Il segreto del teatro di Gur Koren

il segreto del teatro

Sala Umberto

23 marzo 2017

Il segreto del teatro è uno spettacolo divertente ed emozionante di Gur Koren, con la traduzione di Danilo Rana e la regia di Lorenzo Goielli.

Una  famiglia anomala: il padre Toby, gangster dal cuore docile e il figlio Zac, prossimo alla laurea e super tecnologico, sono degli spacciatori; la madre, Vera, è una stilista di abiti da sposa, scaltra, intelligente, cinica e figlia di un grandissimo boss dello spaccio morto ammazzato.

Si ritrovano a voler gestire gli “affari di famiglia”, ma non sono esattamente delle linci: un’importante spedizione verso la Macedonia non arriva a destinazione e i tre devono trovare il modo di riscattarsi da questo insuccesso e conquistare il mercato macedone.

L’occasione arriva quando la si imbatteranno nella compagnia Teatro Fantasia, una fondazione di teatro amatoriale composta da giovani diversamente abili che dovrà partecipare ad un concorso proprio in Macedonia.

Il Teatro Nazionale è in crisi a causa dei tagli ai fondi voluti dalla politica economica corrente e i ragazzi della compagnia sono costretti a cercare fondi porta a porta.

A questo punto, Toby si fingerà produttore per agganciare la compagnia, fornendogli i soldi per il viaggio e progettando di nascondere il carico di droga negli oggetti di scena.

I ragazzi metteranno in scena Romeo e Giulietta: Toby e Zac, assistendo alle prove per capire come meglio nascondere il carico, sempre accompagnati da un’improbabile guardia del corpo, entreranno in contatto con i ragazzi della compagnia e si innamoreranno de Il segreto del teatro.

Tra prove esilaranti, goffi tentativi per cercare opportuni nascondigli senza farsi scoprire, problemi vari e ripensamenti, i protagonisti arriveranno a capire che siamo tutti diversamente abili e che ognuno di noi è una persona con bisogni speciali.

Il segreto del teatro è una commedia vitale ed energica; divertentissima, eppure invita alla riflessione; a tratti cinica, ma molto emozionante.

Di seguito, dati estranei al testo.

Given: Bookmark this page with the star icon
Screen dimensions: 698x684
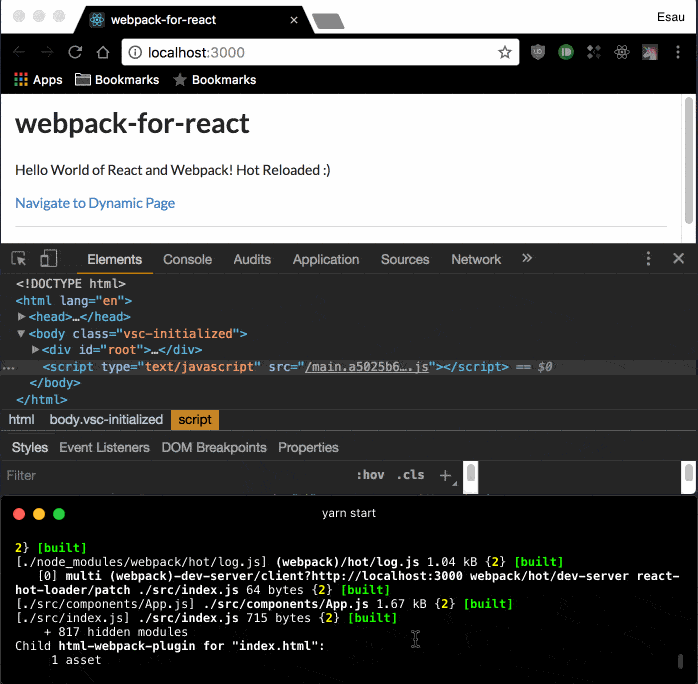Looking at the screenshot, I should (x=505, y=52).
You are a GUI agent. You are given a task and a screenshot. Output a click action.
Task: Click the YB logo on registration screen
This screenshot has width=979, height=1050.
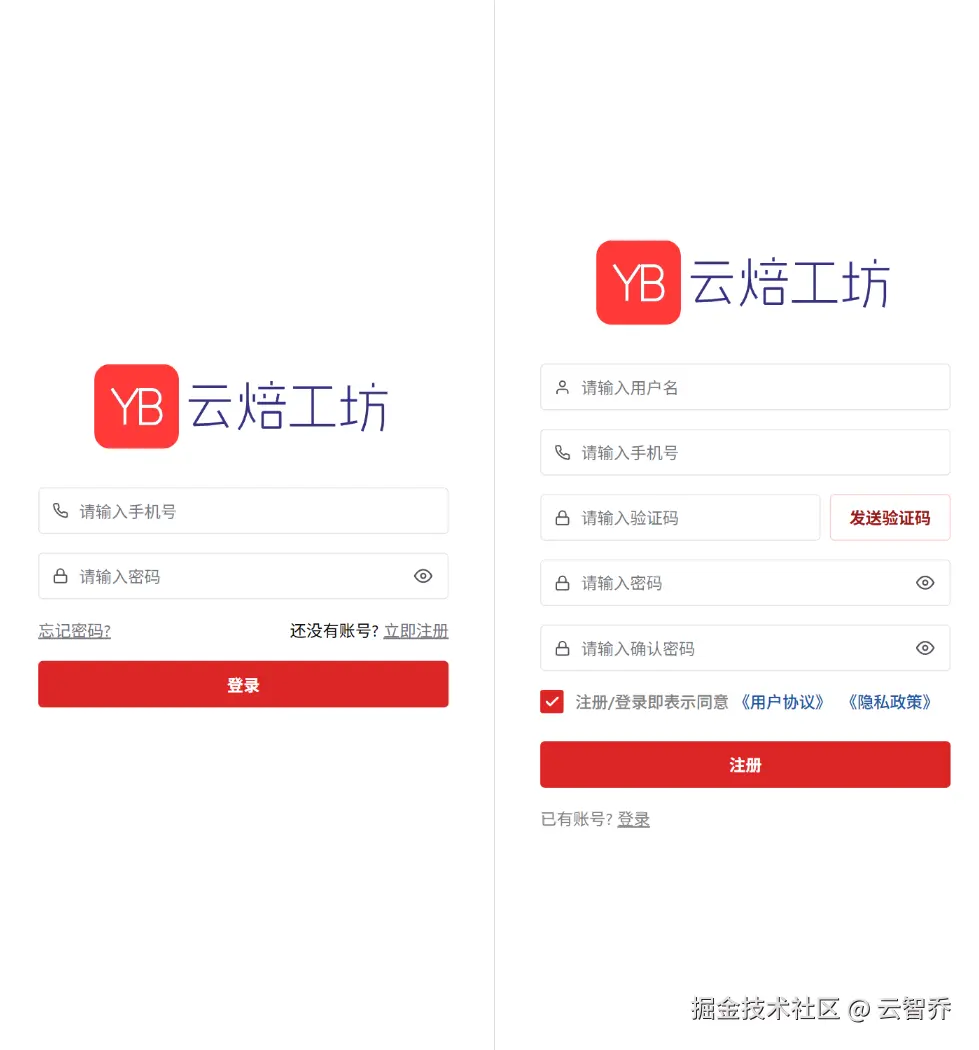tap(638, 283)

Il testo è ottimamente scritto in un continuo cambio di prospettiva reso con grandissima padronanza e fluidità sul palco.

In una  girandola di emozioni e divertimento i personaggi sono attori e gli attori personaggi entrando e uscendo dai due ruoli con ritmo e naturalezza.

Lo spettacolo rappresenta con forza e incisività uno dei conflitti eterni: da una parte l’amore, dall’altra la famiglia. E’il conflitto che viene raccontato in Romeo e Giulietta, è il conflitto di sempre, che si proietta e si consuma nella vita di Toby, Vera e Zac con grandissima emozione. Il conflitto è il medesimo, ma il finale sarà diverso e ci insegnerà ad amare e a sacrificare i nostri interessi per amore degli altri.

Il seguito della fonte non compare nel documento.